#### Work request:
Up to and including the line that holds "Task: Select the Hotel + Flight option", print the data exactly from its first line; do not print the pictures.

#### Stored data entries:

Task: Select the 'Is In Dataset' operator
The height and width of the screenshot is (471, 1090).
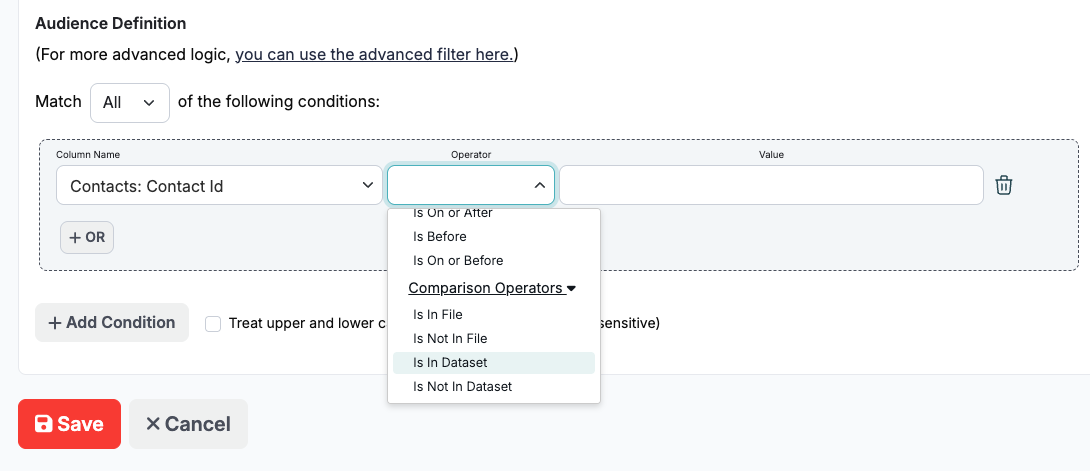Action: pyautogui.click(x=450, y=362)
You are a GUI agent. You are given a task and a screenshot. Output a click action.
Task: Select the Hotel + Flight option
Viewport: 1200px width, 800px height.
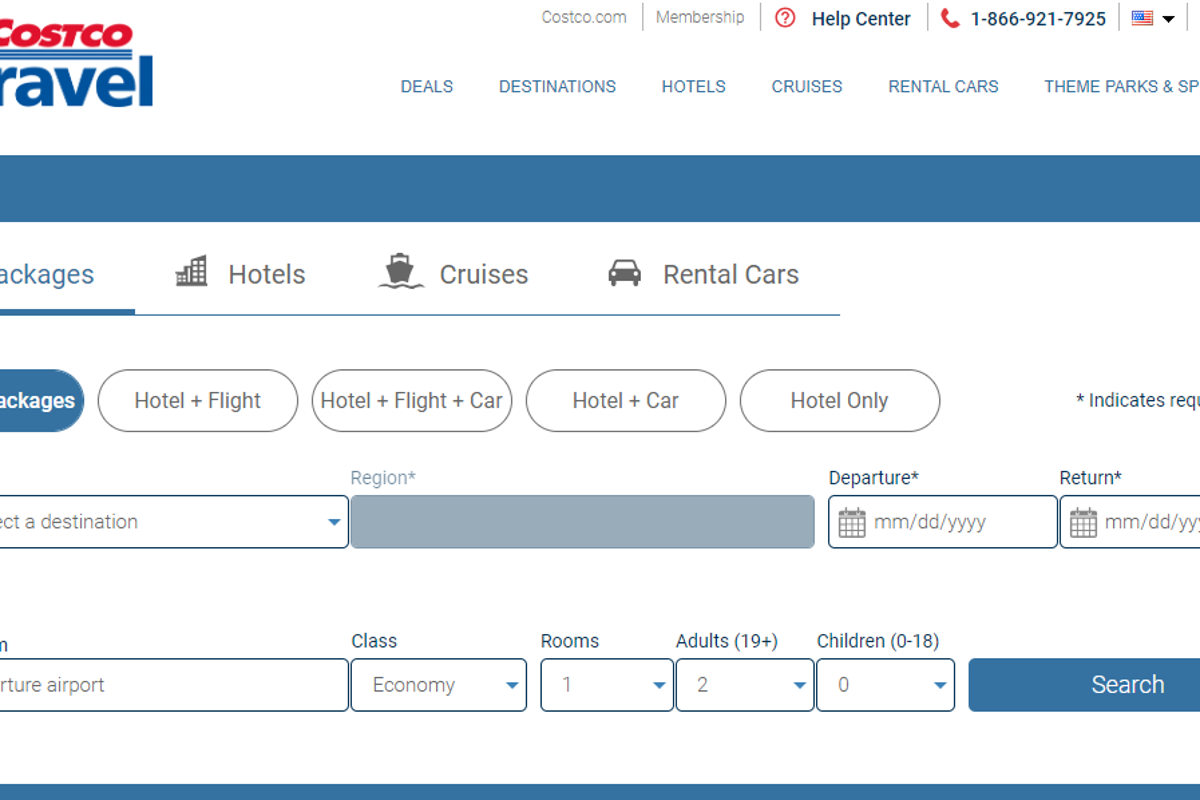point(198,401)
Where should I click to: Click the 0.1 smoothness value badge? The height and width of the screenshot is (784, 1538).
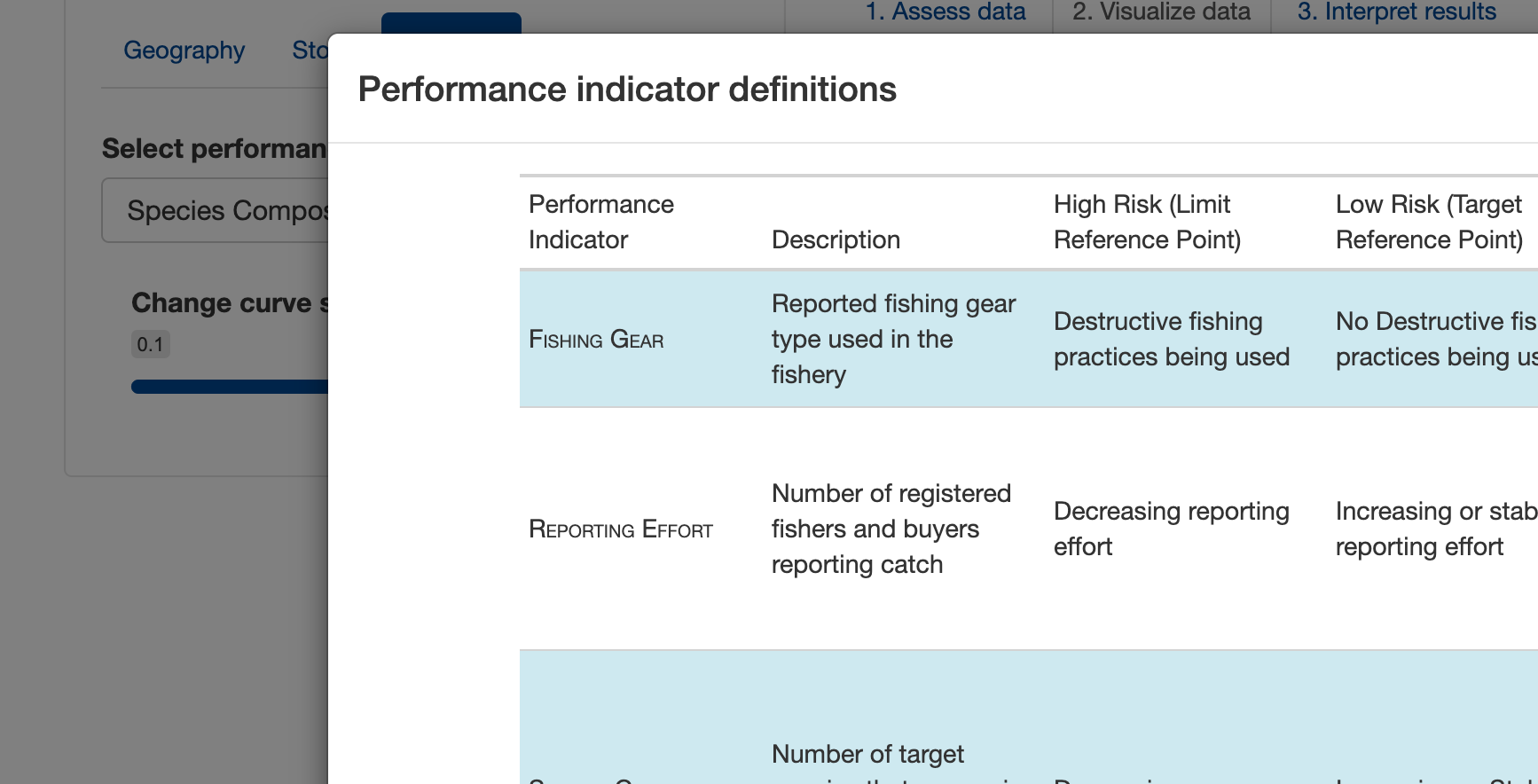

#### Response:
Task: Select the 'Is In Dataset' operator
The height and width of the screenshot is (471, 1090).
Action: pyautogui.click(x=450, y=362)
You are a GUI agent. You are given a task and a screenshot. Output a click action.
Task: Select the Hotel + Flight option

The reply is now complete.